Getting distracted too many times will result in a lot of lost time based on how long it takes for you to get back to the work from a physical standpoint (i.e. looking at the blog post you are writing) and from a mental standpoint (having the mindset necessary for writing an epic blog post).
Distractions can get bothersome. The worst part is that few people realize the impact of distractions until it’s too late. One distraction doesn’t seem to take much time out of the day.
But a string of distractions stretched over a long period of time can be disastrous for your productivity.
The next thing you know, it’s the end of the day, and you are far behind from accomplishing your goals for the day.
The moment you take steps to eliminate some of the distractions from your life is the moment you will become more productive.
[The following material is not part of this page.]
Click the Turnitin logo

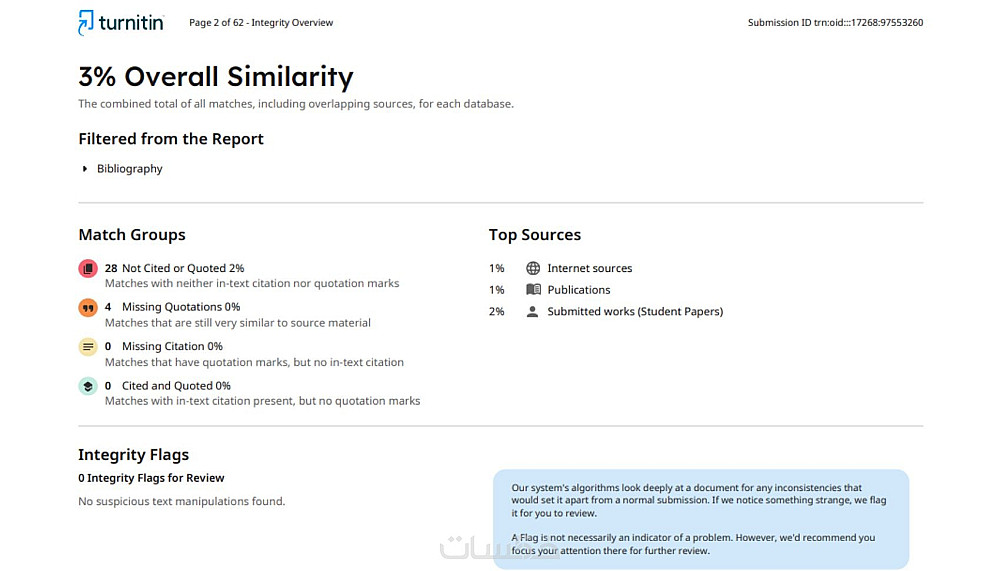pos(121,22)
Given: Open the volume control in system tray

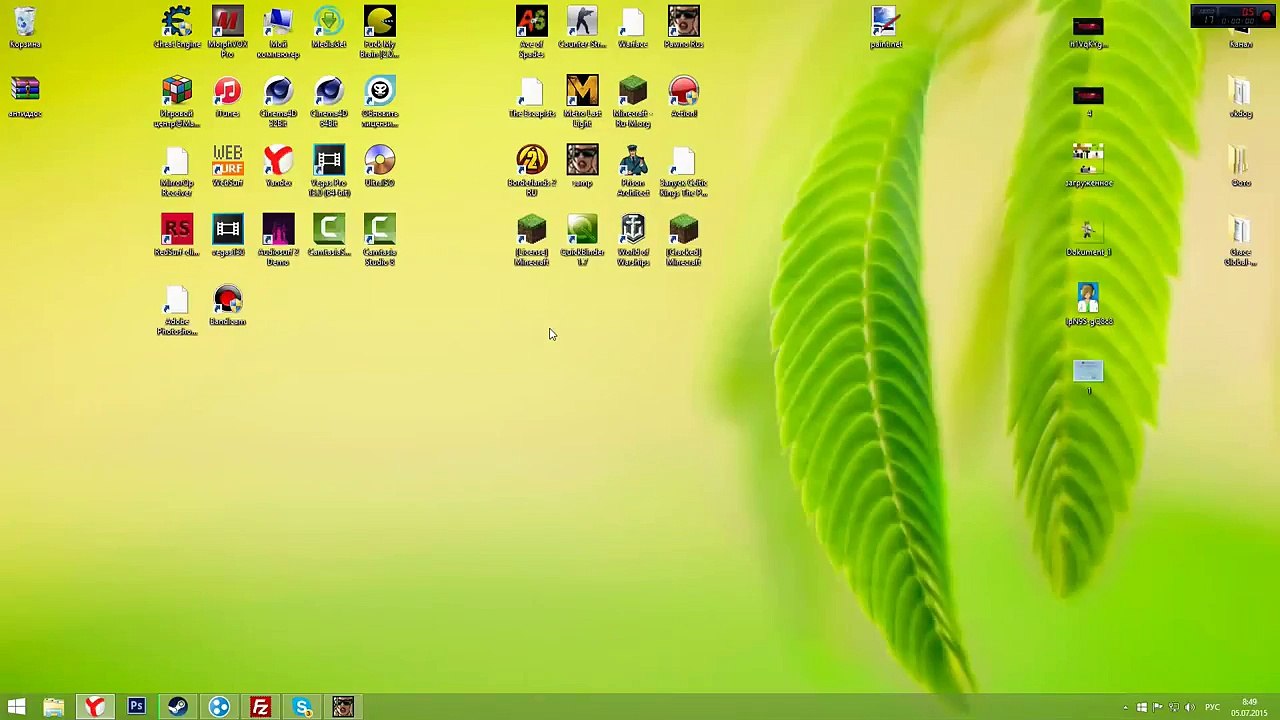Looking at the screenshot, I should point(1190,708).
Of course, it’s impossible to eliminate all distractions. We can’t work 24/7, every day of the year. However, it is possible for you to use your time as productively as possible to accomplish your goals and have a lot of extra time for the good ol’ work-life balance.
You use your time more productively by eliminating the distractions around you that can be eliminated. In this blog post, you’ll learn the five distractions that can be dramatically reduced so you can become more productive.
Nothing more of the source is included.